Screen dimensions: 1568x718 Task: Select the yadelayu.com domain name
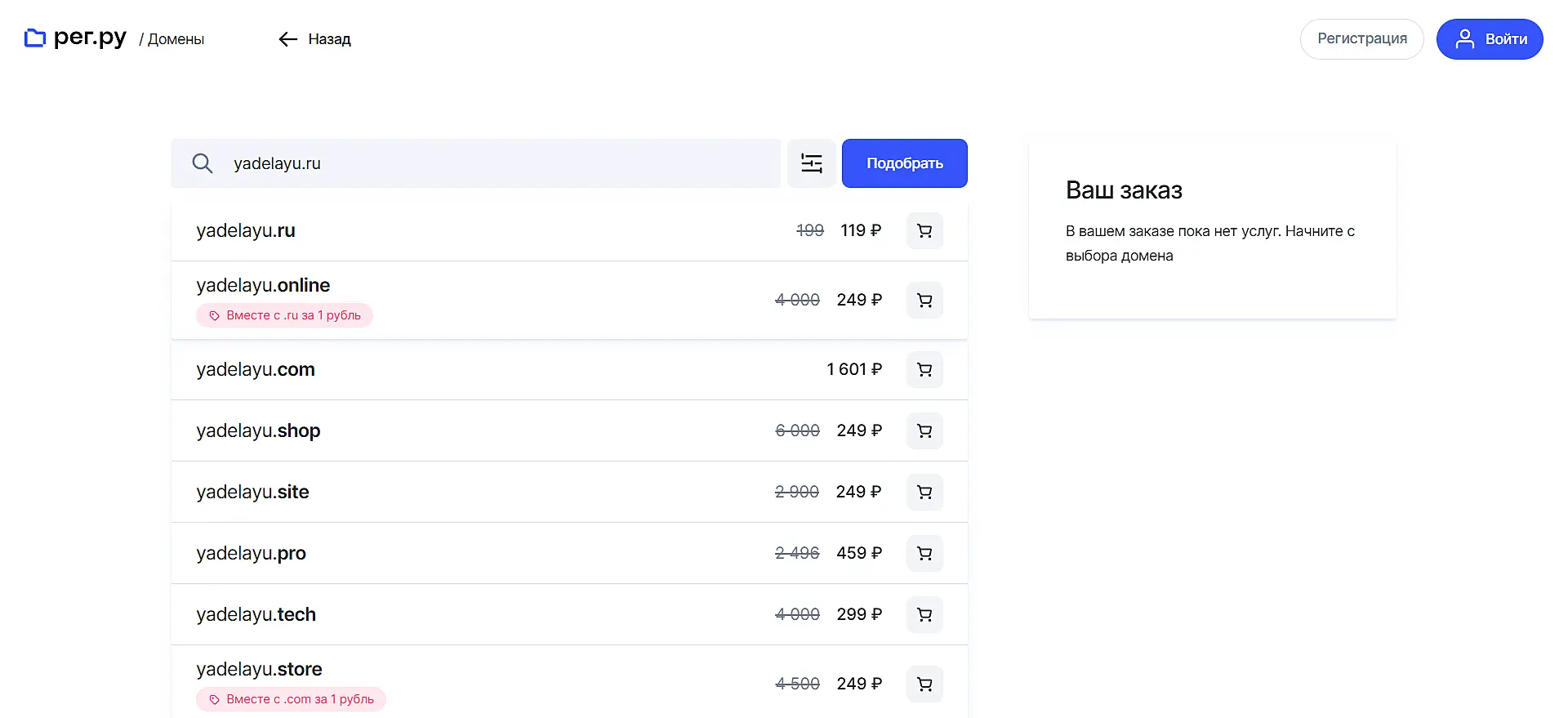click(x=256, y=370)
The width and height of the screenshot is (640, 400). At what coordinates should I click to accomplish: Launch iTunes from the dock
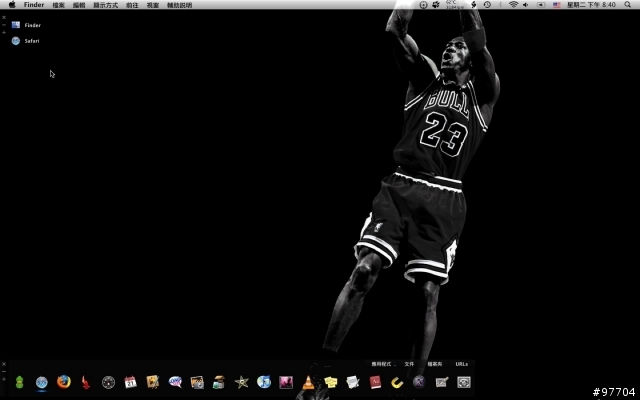tap(264, 381)
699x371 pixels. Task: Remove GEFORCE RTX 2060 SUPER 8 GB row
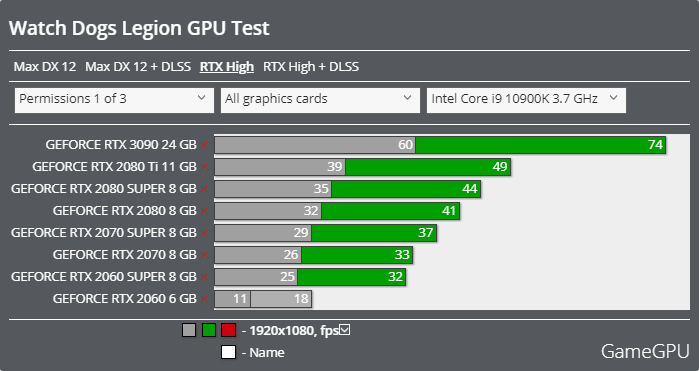[x=204, y=277]
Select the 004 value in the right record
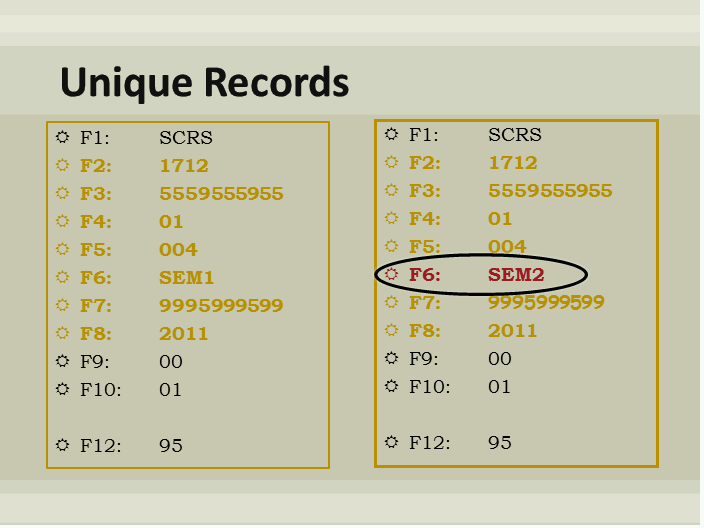Image resolution: width=704 pixels, height=528 pixels. tap(507, 246)
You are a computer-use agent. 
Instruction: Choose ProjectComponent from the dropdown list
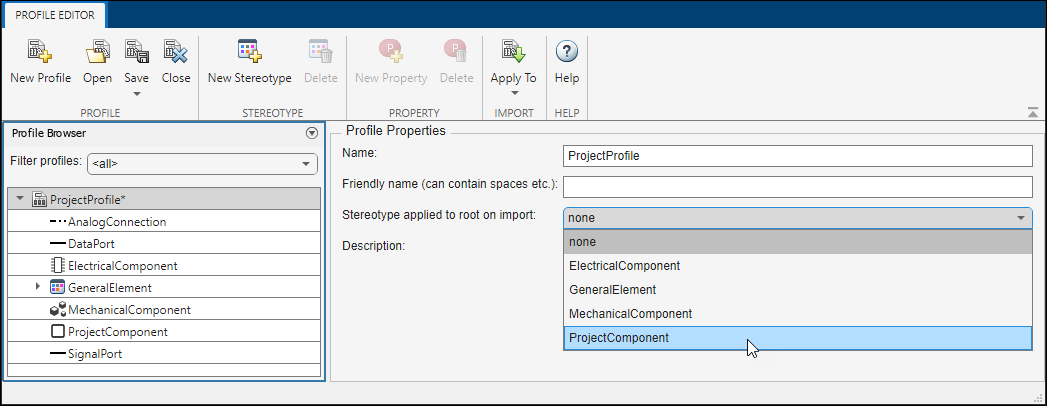(619, 338)
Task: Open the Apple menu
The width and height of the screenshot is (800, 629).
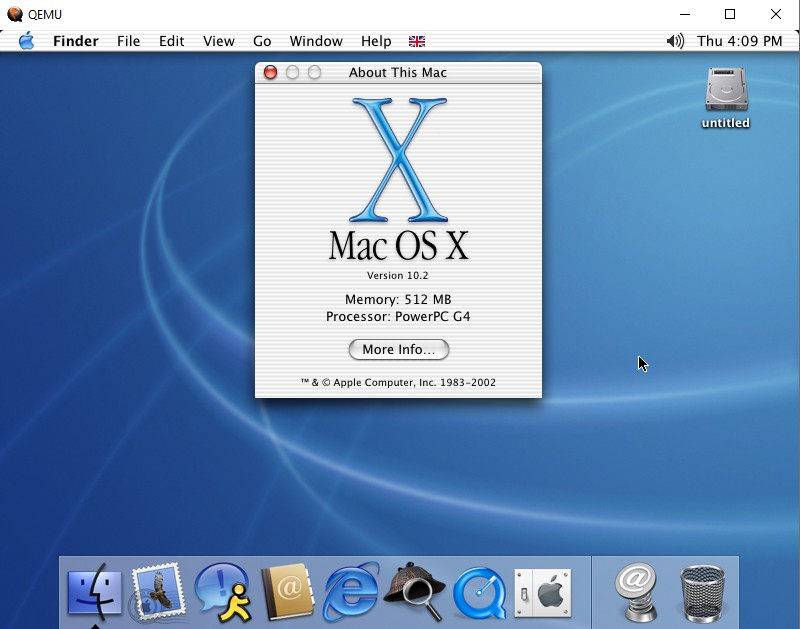Action: click(x=26, y=41)
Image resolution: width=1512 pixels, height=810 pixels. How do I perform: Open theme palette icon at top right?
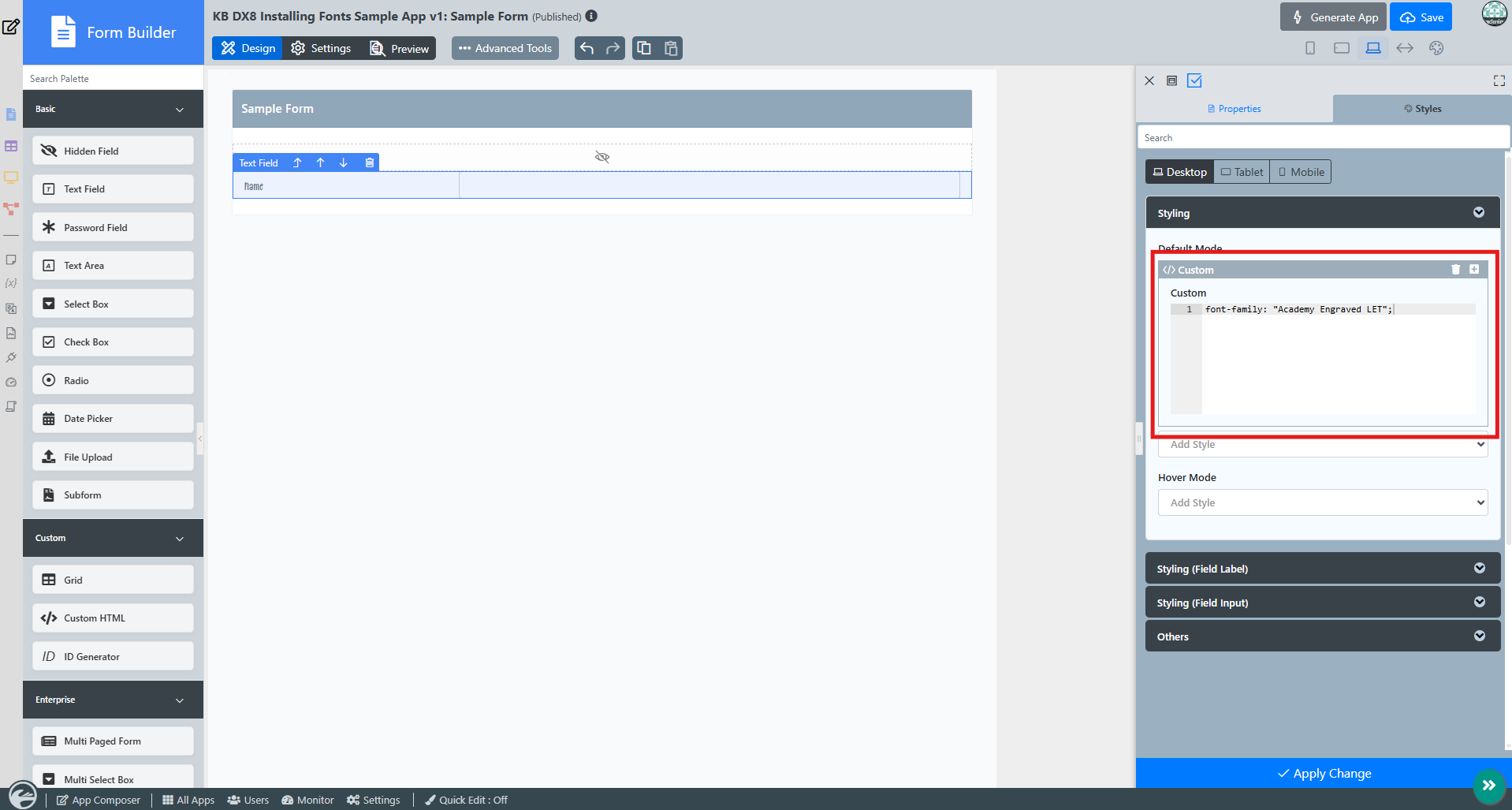[x=1436, y=48]
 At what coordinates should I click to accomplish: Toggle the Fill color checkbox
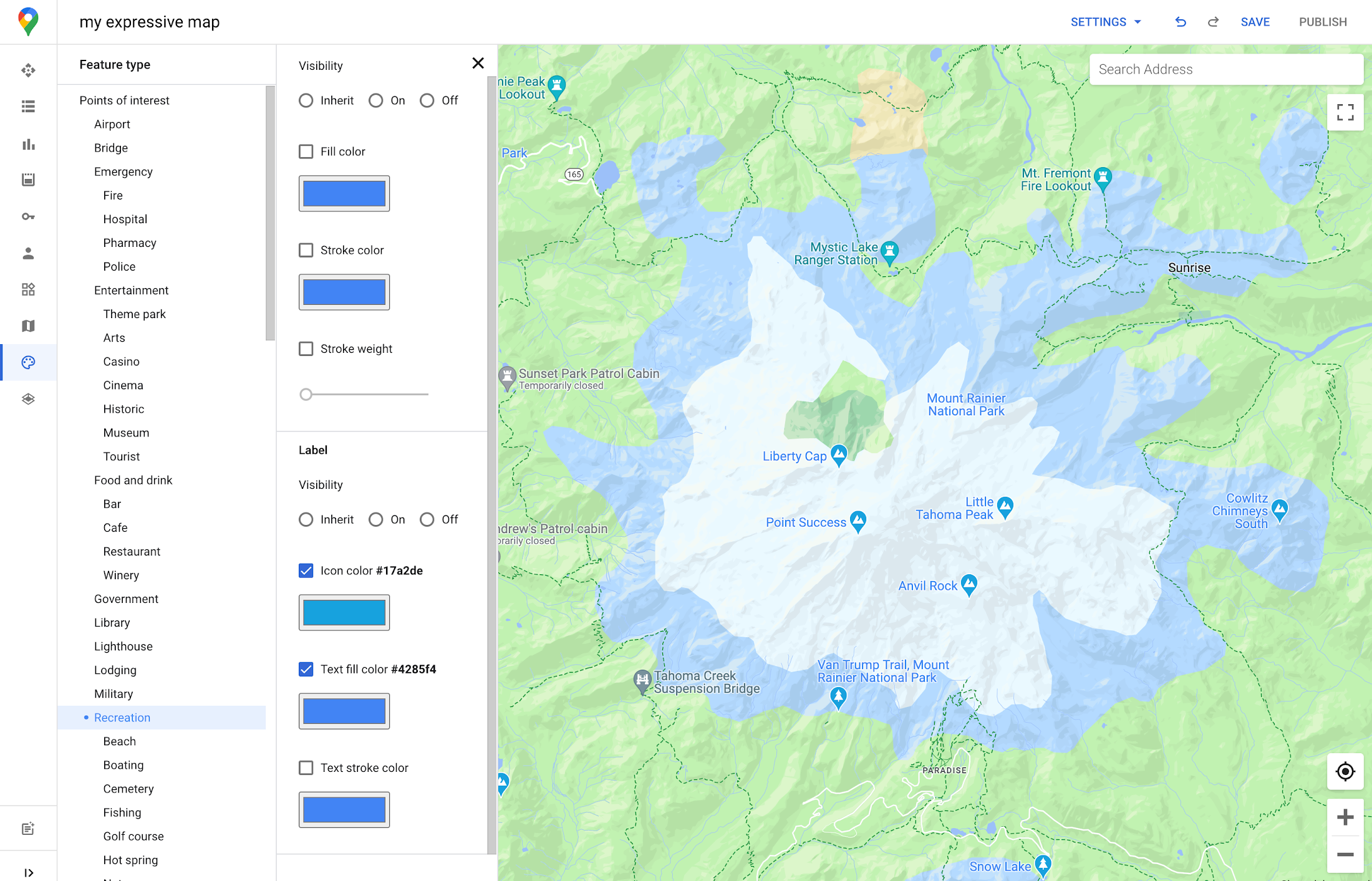click(x=306, y=150)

══════

### Problem to solve
What is needed is an exact restatement of the lines from the line with "At what coordinates should I click to accomplish: Toggle" through the final line of the data, pictures excluded.

### Written solution
 At what coordinates should I click to accomplish: Toggle the Fill color checkbox
click(x=306, y=150)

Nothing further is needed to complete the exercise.